It’s hard to imagine a feature that Microsoft Word doesn’t have. It’s built for just about every single type of document you need to make but oddly enough, it lacks a text expander. A text expander allows you to enter a brief text snippet that can be expanded into a phrase. This feature is normally found on smartphones and in messaging apps but desktops in general and word processors in particular seem to lack them even though it’s pretty useful. That said, you can use a little trick to get a text expander in Microsoft Word.
Text Expander In Microsoft Word
Open Microsoft Word and go to File>Options. On the Options window, go to the Proofing tab. Here, you will see an Autocorrect options section. In this section, click the AutoCorrect Options button.
On the AutoCorrect window, go to the AutoCorrect tab and you will see a Replace field. Inside this field, type in the snippet you want to expand to a larger phrase. In the With field, enter what you want to expand the snippet to. You can use this to, for example, expand company names, technical terms, and even country or city names from an abbreviated version to its full version. It makes typing much easier and it reduces the chances of making a mistake typing long names, or complicated terms. You can even specify formatting for certain words.
Here’s how it works.
This will of course impact every single Word document. The change to AutoCorrect will be made app-wide which means that even if you don’t need the text expander to work in certain documents, it still will. The only way to work around it is to remove the addition to AutoCorrect once you’re done with the document that you need it to work in.

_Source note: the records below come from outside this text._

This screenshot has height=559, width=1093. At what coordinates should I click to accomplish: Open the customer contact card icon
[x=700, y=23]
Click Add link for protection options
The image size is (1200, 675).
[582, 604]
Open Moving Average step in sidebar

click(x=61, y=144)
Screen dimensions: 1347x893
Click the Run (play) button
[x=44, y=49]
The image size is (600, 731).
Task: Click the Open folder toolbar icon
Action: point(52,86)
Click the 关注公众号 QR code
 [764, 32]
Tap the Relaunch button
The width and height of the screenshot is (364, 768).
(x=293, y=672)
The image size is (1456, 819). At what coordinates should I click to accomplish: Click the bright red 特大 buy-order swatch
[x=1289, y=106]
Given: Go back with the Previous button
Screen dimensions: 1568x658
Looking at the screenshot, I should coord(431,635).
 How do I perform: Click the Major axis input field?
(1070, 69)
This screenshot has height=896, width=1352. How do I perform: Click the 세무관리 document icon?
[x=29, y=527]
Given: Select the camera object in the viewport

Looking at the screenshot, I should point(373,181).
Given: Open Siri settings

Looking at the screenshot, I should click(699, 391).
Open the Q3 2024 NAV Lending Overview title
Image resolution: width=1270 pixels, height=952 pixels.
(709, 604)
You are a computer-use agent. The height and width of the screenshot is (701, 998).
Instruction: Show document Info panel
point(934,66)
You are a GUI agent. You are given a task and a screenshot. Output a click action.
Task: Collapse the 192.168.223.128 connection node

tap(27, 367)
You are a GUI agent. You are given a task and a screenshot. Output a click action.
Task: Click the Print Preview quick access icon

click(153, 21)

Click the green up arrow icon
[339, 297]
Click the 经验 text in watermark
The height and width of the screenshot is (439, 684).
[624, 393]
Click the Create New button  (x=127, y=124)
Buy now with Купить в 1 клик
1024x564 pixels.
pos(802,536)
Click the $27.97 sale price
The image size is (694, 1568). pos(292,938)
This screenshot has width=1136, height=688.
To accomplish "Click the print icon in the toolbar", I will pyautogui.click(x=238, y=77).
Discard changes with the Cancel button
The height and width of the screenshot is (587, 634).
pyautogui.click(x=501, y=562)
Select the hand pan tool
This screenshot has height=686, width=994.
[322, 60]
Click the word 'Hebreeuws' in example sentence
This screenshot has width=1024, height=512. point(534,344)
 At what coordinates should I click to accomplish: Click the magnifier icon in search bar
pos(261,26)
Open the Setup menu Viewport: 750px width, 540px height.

This work around isn’t clunky and while it may be inconvenient that it applies to every single document you make it’s how text expansion works. In fact, if you look at how text expansion works on a smartphone, you know that it applies OS-wide. This change will also be applied to other apps in the Office Suite i.e., if you’re using PowerPoint, and you type in the snippet you configured, it will expand to the phrase you set for it. This is only going to be a problem in Excel since the data in Excel isn’t always going to need expanding into a phrase. If it’s too annoying, you can backspace it, and when you type it again, it won’t be expanded.